Hoşçakal Walkman seni özleyeceğiz

31/10/2010 2:00

30 yıl önce ilk kez arz-ı endam eden Walkman, popüler kültürde devrim yarattı. Bu cihaz dünyadaki yerimize bakış şeklimizi dönüştürdü.

FRED KAPLAN

Sony’nin Walkman üretimini sonlandırdığını açıklaması üzerine homurdanabilirsiniz: Taşınabilir kasetçalarların hâlâ üretildiğini kim biliyordu ki zaten? Lütfen biraz hürmet. 

Sadece dinleme tarzı değil 
İpod, iPad ve akıllı telefon çağında hantal, gülünç ve kaba görünüyor olabilir ama Walkman devrim yaratan bir üründü; muhtemelen popüler kültürde ufuklar açan bir yenilikti. Bu cihaza dair ilk fikir, Sony yönetim kurulu üyesi Akio Morita’ya aitti; seyahatlerde sevdiği operaları dinlemek istiyordu. Sonradan cihazın öneminin taşınabilirliğinden ziyade, sunduğu özerklikte olduğu görüldü. Walkman, sadece müzik dinleme tarzımızı değil, dünyadaki yerimize bakış şeklimizi de dönüştürdü. 
İlk Walkman modeli (TPS-L2), iki kulaklık girişiyle 1979’da piyasaya sürüldü. Reklamları farklı çiftleri, aynı Walkman’e taktıkları kulaklıklarla gösteriyordu. Bir reklamda kısa boylu, yaşlı bir Japon erkekle, uzun boylu, genç bir Amerikalı kadın vardı. TPS-L2’de müziği durdurup onu paylaşanların birbiriyle kulaklıklar üzerinden konuşabilmesine imkân veren bir düğme de vardı. 
Cihazın 20. yılı nedeniyle konuştuğum Sony Başkan Yardımcısı Bob Neil, "Aygıt çıktığında müzik dinlemek ortak tecrübeydi” diyordu. Kimse, birinin tek başına müzik dinleyeceği bir şeyi satın alacağını düşünemiyordu; kulaklığı takıp tek başına müzik dinleyen insanlar ‘kaba’ bulunacaktı. Fakat birdenbire kulaklık takmış, dünyadan kopmuş, müzik dinleye dinleye yürüyen insanların peydah olması sadece Sony değil, pek çokları için sürpriz oldu.
******************************
Yazılı görev a - Walkman yazısına göre ilk Walkman modeli hangi yıl piyasaya sürüldü?
Walkman yazısı ile satırlar farklı kaynaklardan alınmıştır.
******************************
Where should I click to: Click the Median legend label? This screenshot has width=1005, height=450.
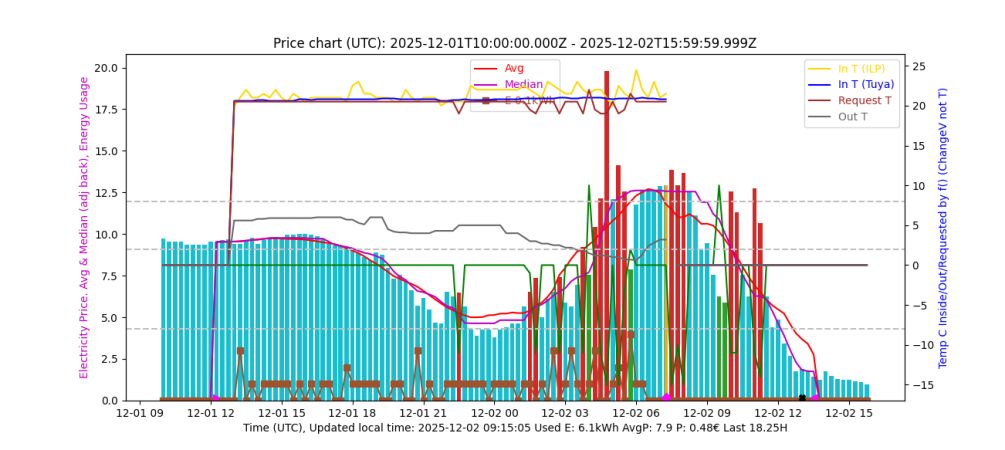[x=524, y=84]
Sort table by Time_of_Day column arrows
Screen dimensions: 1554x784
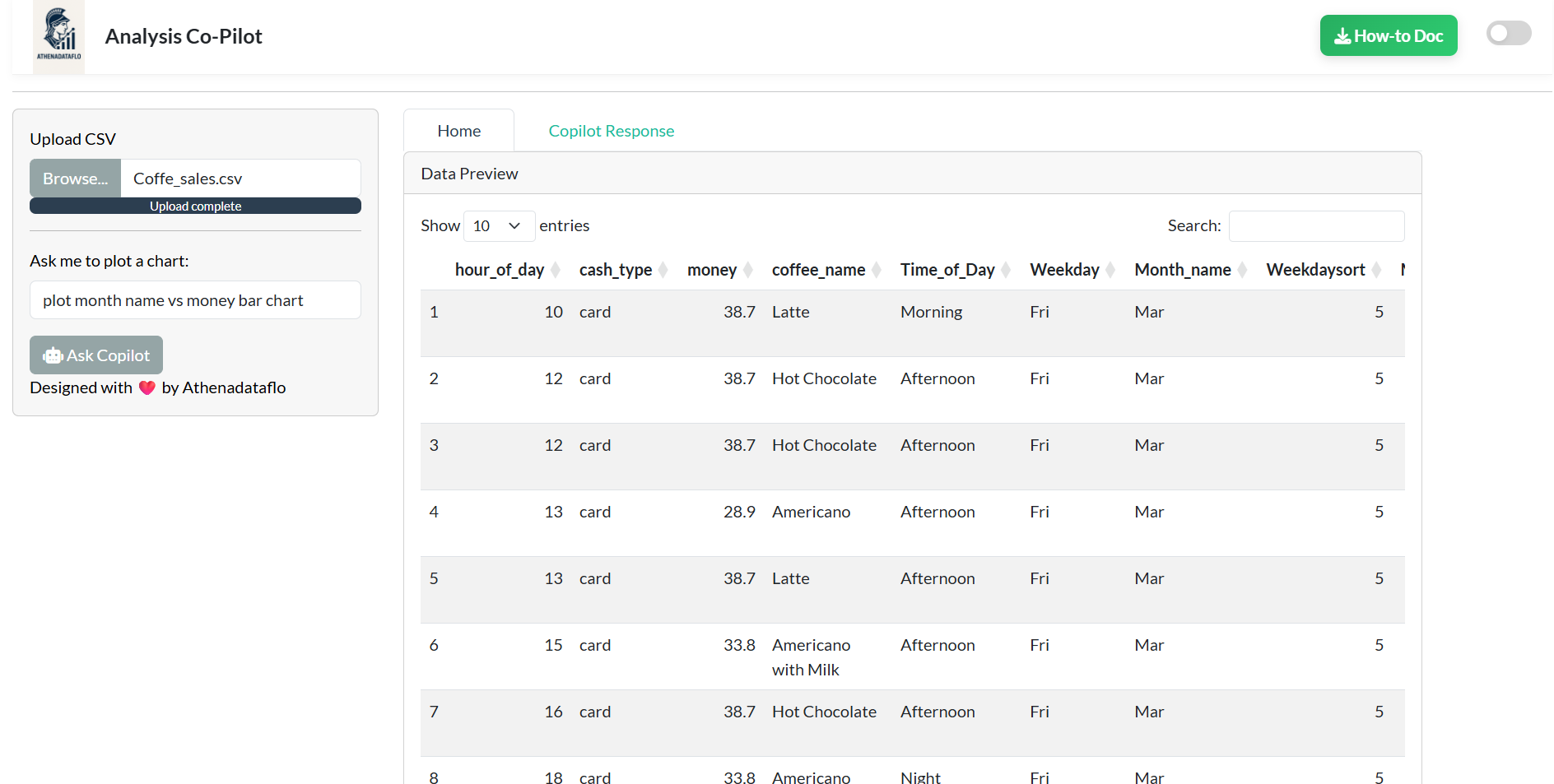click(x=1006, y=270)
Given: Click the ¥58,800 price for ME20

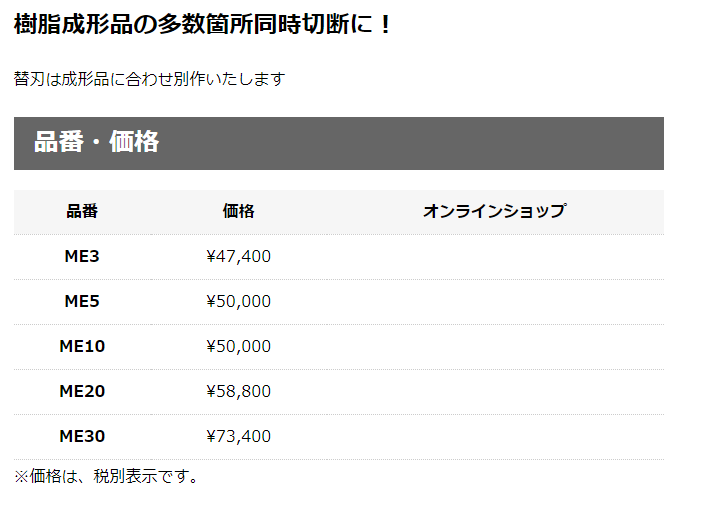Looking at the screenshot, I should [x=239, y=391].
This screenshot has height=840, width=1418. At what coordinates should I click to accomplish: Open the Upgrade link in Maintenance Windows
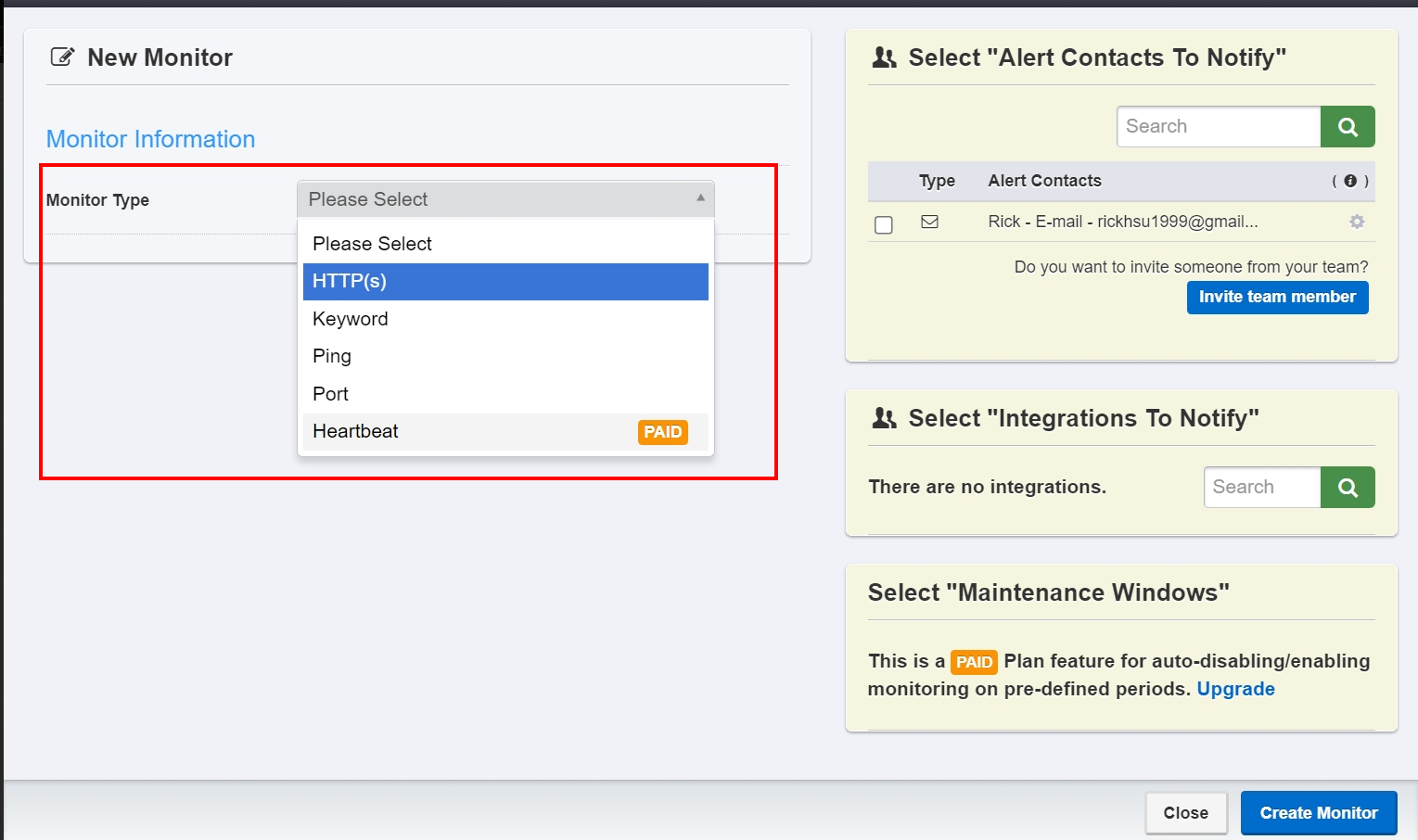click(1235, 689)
******************************
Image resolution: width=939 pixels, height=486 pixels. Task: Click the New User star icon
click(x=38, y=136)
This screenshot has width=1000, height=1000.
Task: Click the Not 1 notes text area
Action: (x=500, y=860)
******************************
Yazılı görev b - Yukarıdaki satırlarda "This screenshot has height=840, width=1418." ifadesini içeren satırdan başlayıp "click(1235, 689)" ifadesini içeren satırda biten kısmı aynen kopyala. Resimleri cevaba alma.

Doğru cevap a - 1979'da.

Doğru cevap b -
This screenshot has height=840, width=1418. At what coordinates should I click to accomplish: Open the Upgrade link in Maintenance Windows
click(1235, 689)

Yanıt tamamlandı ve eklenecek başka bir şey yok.